▸ ACTIVITIES
a - Say whether each statement agrees with the financial statement excerpt. Answer yes or no and quote the words that decide it: (i) the January 9, 2026 public offering issued 1,945,000 common shares at US$90 per share; (ii) the ATM Program allows common shares with an aggregate offering price of up to US$200 million; (iii) the Form F-3 registration statement was declared effective on August 25, 2025.
b - Write the next part of the financial statement excerpt, starting after its final sentence.

▸ PASSAGE

[Start of Attachment]

In January 2020, the IASB issued amendments to IAS 1, Presentation of Financial Statements, to provide a more general approach to the presentation of liabilities as current or non current based on contractual arrangements in place at the reporting date.
specify that the rights and conditions existing at the end of the reporting period are relevant in determining whether the Company has a right to defer settlement of a liability by at least twelve months;
provide that management's expectations are not a relevant consideration as to whether the Company will exercise its rights to defer settlement of a liability; and
clarify when a liability is considered settled.
The Company has not yet determined the impact of these amendments on its condensed interim consolidated financial statements.
4. ACCOUNTS PAYABLE AND ACCRUED LIABILITIES
March 31, 2026 September 30, 2025
$ $
Accounts payable 3,629,907 1,710,290
Accrued liabilities 120,650 540,549
Total accounts payable and accrued liabilities 3,750,557 2,250,839
Authorized share capital
Unlimited number of common shares without par value.
Issued share capital for the six months ended March 31, 2026
During the six months March 31, 2026, 149,972 common shares had been issued for gross proceeds of $13,944,237 (US$9,629,061) under the ATM Program (below) with total cash commissions paid of $418,327 (US$297,809).
On January 9, 2026, the Company completed a public offering of common shares pursuant to an effective shelf registration statement filed with the U.S. Securities and Exchange Commission. The Company issued 1,945,000 common shares at a price of US$90 per share for gross proceeds of $243,249,480 (US$175,050,000). The Company paid an underwriters' fee of $14,594,968 (US$10,503,000) and other share issuances costs of $209,477 with respect to this offering.
During the six months ended March 31, 2026, an aggregate of 60,150 RSUs were exercised and $465,797 was reclassified from reserves to share capital upon the exercise.
During the six months ended March 31, 2026, an aggregate of 21,150 stock options were exercised for gross proceeds of $51,338. $41,090 was reclassified from reserves to share capital upon the exercise.
Issued share capital for the year ended September 30, 2025
On November 4, 2024, the Company closed a non-brokered private placement of 1,612,902 common shares for gross proceeds of $48,628,963 (US$35,000,000). The company incurred share issuance costs of $152,485 in connection with the private placement.
On August 25, 2025, the Company entered into an Equity Distribution Agreement (the "Agreement") with Piper Sandler & Co. and Cantor Fitzgerald & Co. (together, the "Agents") to establish an at-the-market equity offering program (the "ATM Program").
Under the ATM Program, the Company may, from time to time, issue and sell common shares having an aggregate offering price of up to US$100 million through the Agents, acting as sales agents, directly on the NASDAQ Stock Market or by such other methods as may be permitted under applicable securities laws and regulations. The Agreement provides the Agents with a commission based on a stated percentage of the gross proceeds from each sale, together with reimbursement of certain out-of-pocket expenses. The ATM Program will remain effective for a period of three years from the date the underlying registration statement became effective, unless earlier terminated by the Company or the Agents in accordance with the terms of the Agreement.
The issuance of common shares under the ATM Program is qualified by a Registration Statement on Form F-3 (File No. 333-289851), which was declared effective by the U.S. Securities and Exchange Commission on September 2, 2025.

[End of Attachment]

▸ EXTRACTED MATERIAL
[Start of Attachment]

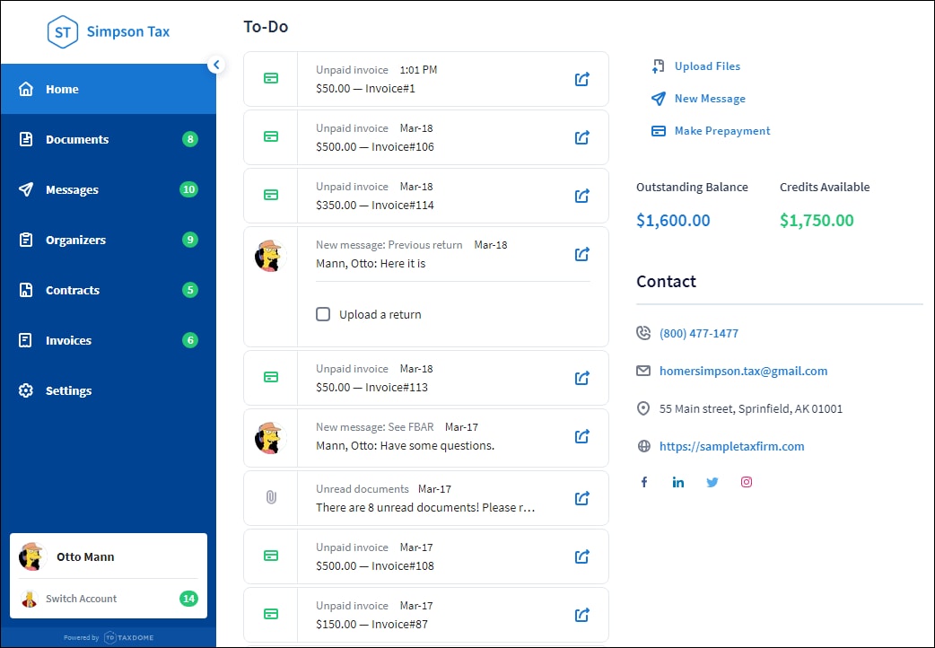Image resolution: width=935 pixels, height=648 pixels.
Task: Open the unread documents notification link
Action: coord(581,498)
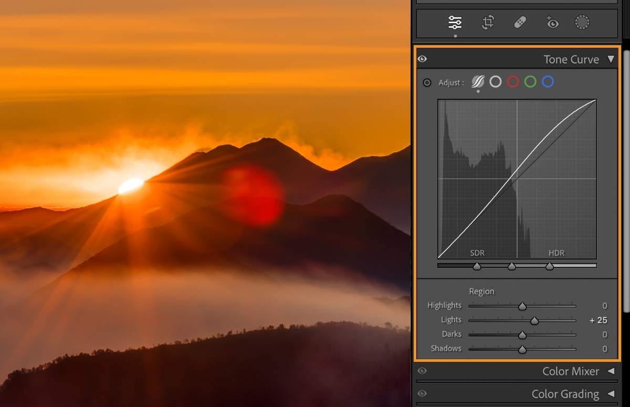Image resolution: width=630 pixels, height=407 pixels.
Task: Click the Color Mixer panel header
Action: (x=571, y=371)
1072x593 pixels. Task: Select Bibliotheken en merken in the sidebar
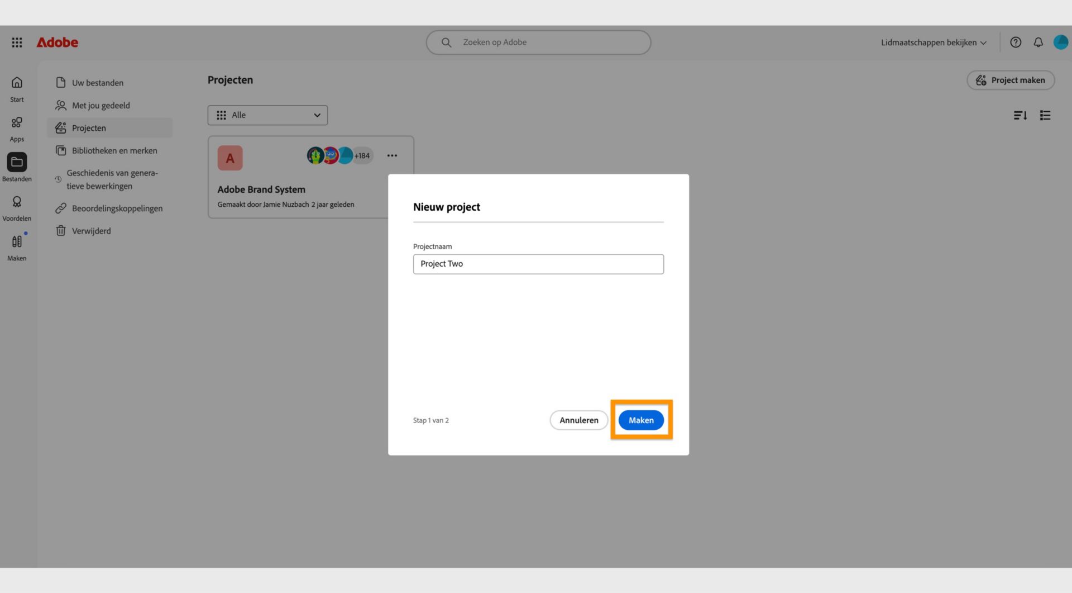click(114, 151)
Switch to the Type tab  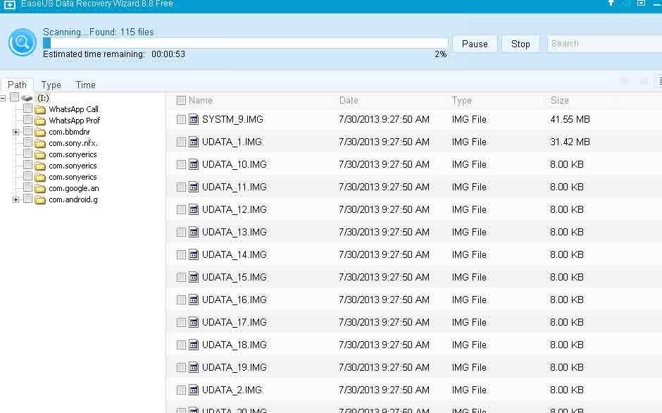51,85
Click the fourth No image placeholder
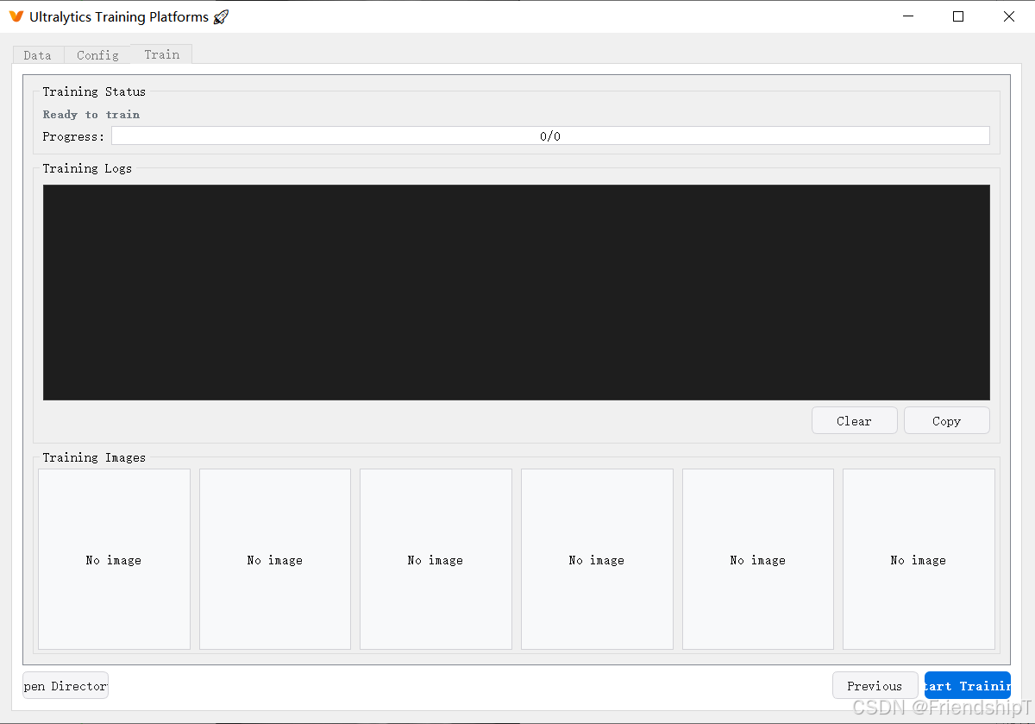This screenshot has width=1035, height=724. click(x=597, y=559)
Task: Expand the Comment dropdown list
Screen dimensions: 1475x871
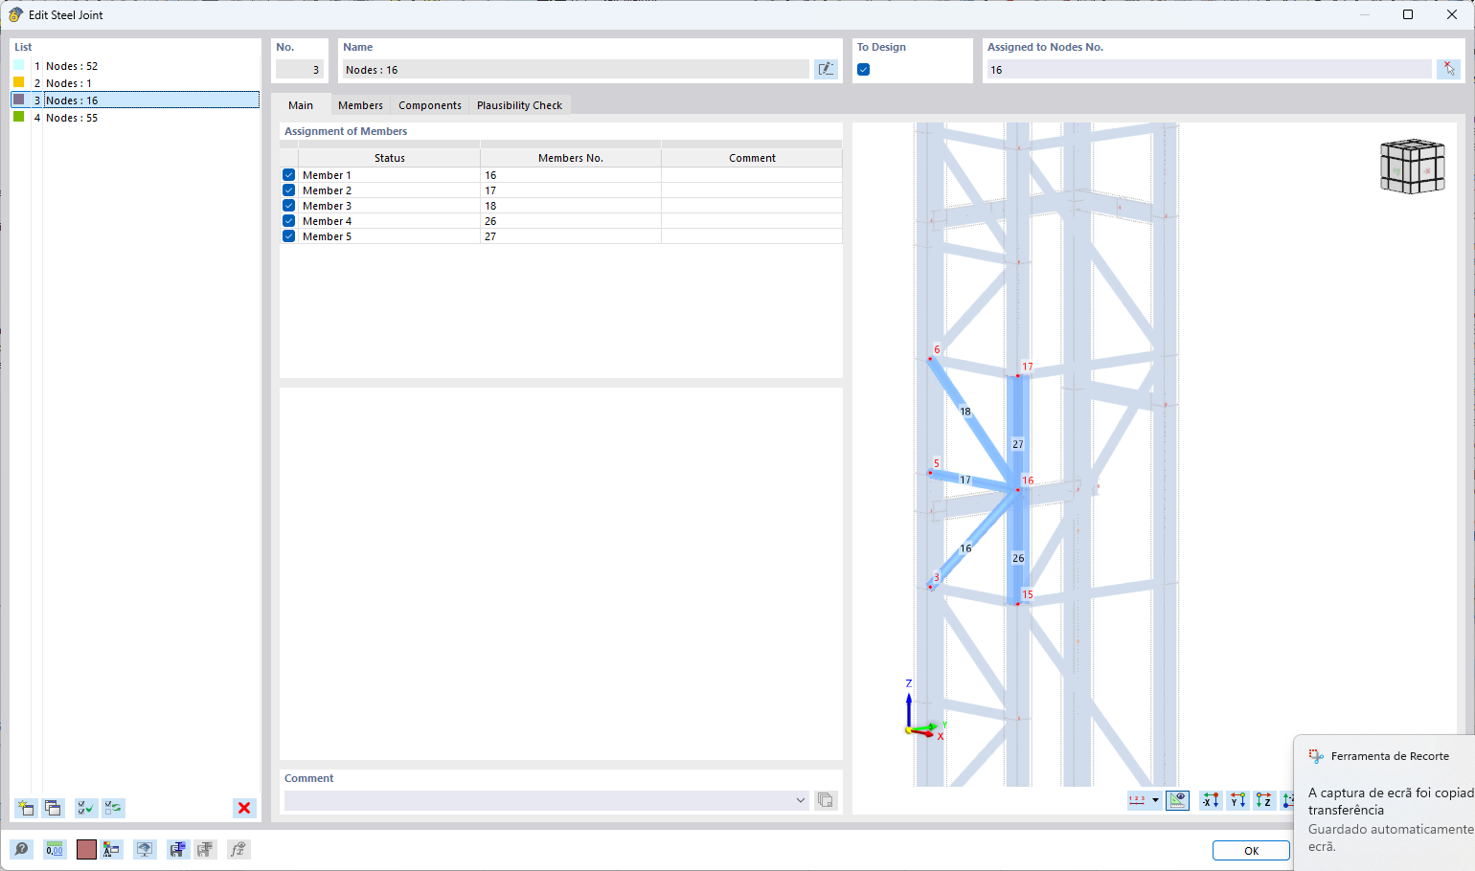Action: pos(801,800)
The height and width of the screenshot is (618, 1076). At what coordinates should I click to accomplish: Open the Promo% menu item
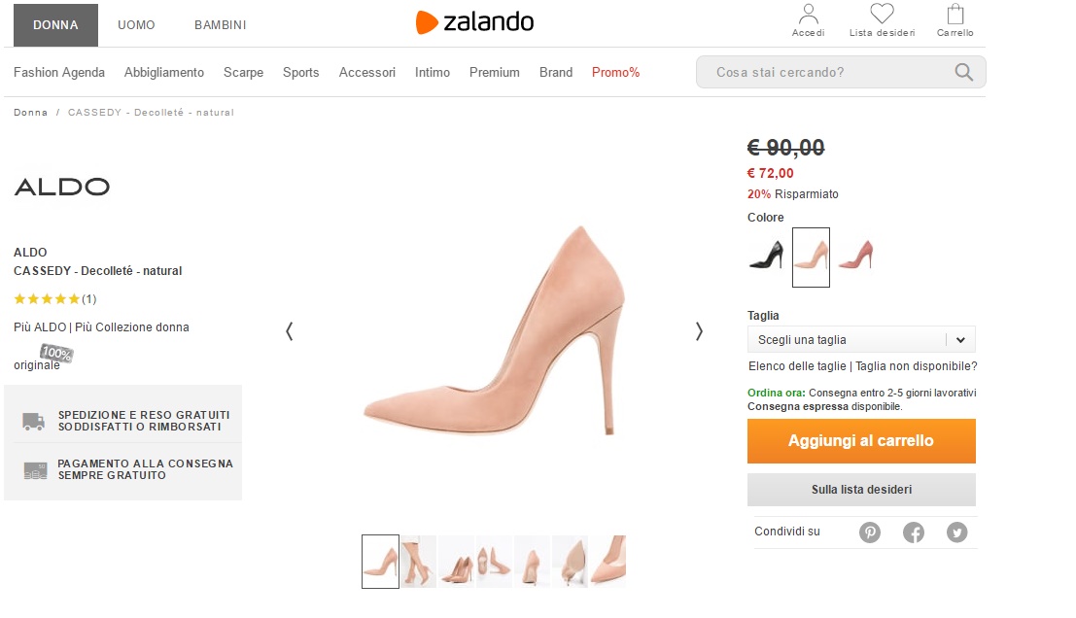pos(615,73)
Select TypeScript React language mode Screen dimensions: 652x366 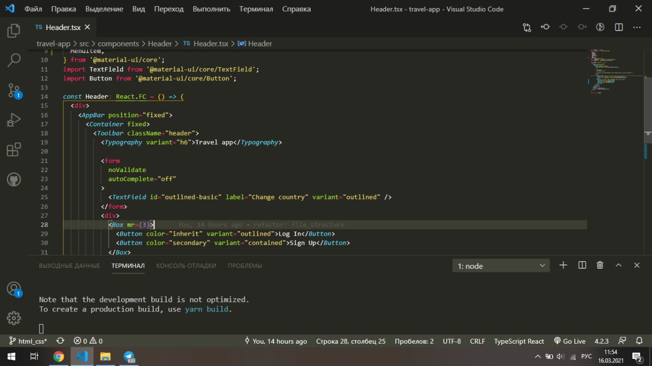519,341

[End of Attachment]

▸ RESPONSES FOR EACH TASK
a -
(i) Yes: "The Company issued 1,945,000 common shares at a price of US$90 per share"
(ii) No: "an aggregate offering price of up to US$100 million"
(iii) No: "declared effective by the U.S. Securities and Exchange Commission on September 2, 2025"

b -
The Company retains full discretion regarding the timing, number of shares, pricing, and size of any sales under the ATM Program. Proceeds, if any, are expected to be used for general corporate purposes, which may include research and development activities, capital expenditures, working capital, and other general administrative and operational expenditures.
During the year ended September 30, 2025, the company issued 546,700 common shares for net proceeds of $33,468,601 (US$24,225,667) under the ATM Program with total cash commissions paid of $1,035,162 (US$749,284). The company incurred share issuance costs of $320,069 in connection with the common shares issued under the ATM program.
During the year ended September 30, 2025, 115,450 RSUs were exercised and $900,236 was reclassified from reserves to share capital upon the exercise.
5. SHARE CAPITAL (continued)
During the year ended September 30, 2025, an aggregate of 608,000 warrants and 72,950 pre-funded warrants ("PFWs") were exercised for total gross proceeds of $2,589,365. $455,573 was reclassified from pre-funded warrants to share capital upon the exercise. Each PFW was exercised into one common share and one warrant of the Company.
During the year ended September 30, 2025, an aggregate of 155,700 stock options were exercised for gross proceeds of $1,340,850. $915,433 was reclassified from reserves to share capital upon the exercise.
The Company's stock option plan provides for stock options to be issued to directors, officers, employees and consultants of the Company, its subsidiaries and any personal holding company of such individuals so that they may participate in the growth and development of the Company. Subject to the specific provisions of the stock option plan, eligibility, vesting period, terms of the options and the number of options granted are to be determined by the Board of Directors at the time of grant. The stock option plan allows the Board of Directors to issue up to 10% of the Company's outstanding common shares as stock options.
Options granted during the six months ended March 31, 2026
On October 30, 2025, the Company granted 43,000 stock options to certain officers, directors and consultants of the Company. The stock options have an exercise price of US$54.47 per share, expire on October 30, 2030, and vest as follows: 25% on the first anniversary of the grant date, 25% on the second anniversary of the grant date, 25% on the third anniversary of the grant date, and 25% on the fourth anniversary of the grant date. The fair value of these stock options was measured using the Black Scholes option pricing model using the following inputs: i) exercise price: US$54.47 (CA$76.19); ii) share price: $73.82; iii) term: 5 years; iv) volatility: 197.56%; v) discount rate: 2.71%; and dividends: nil.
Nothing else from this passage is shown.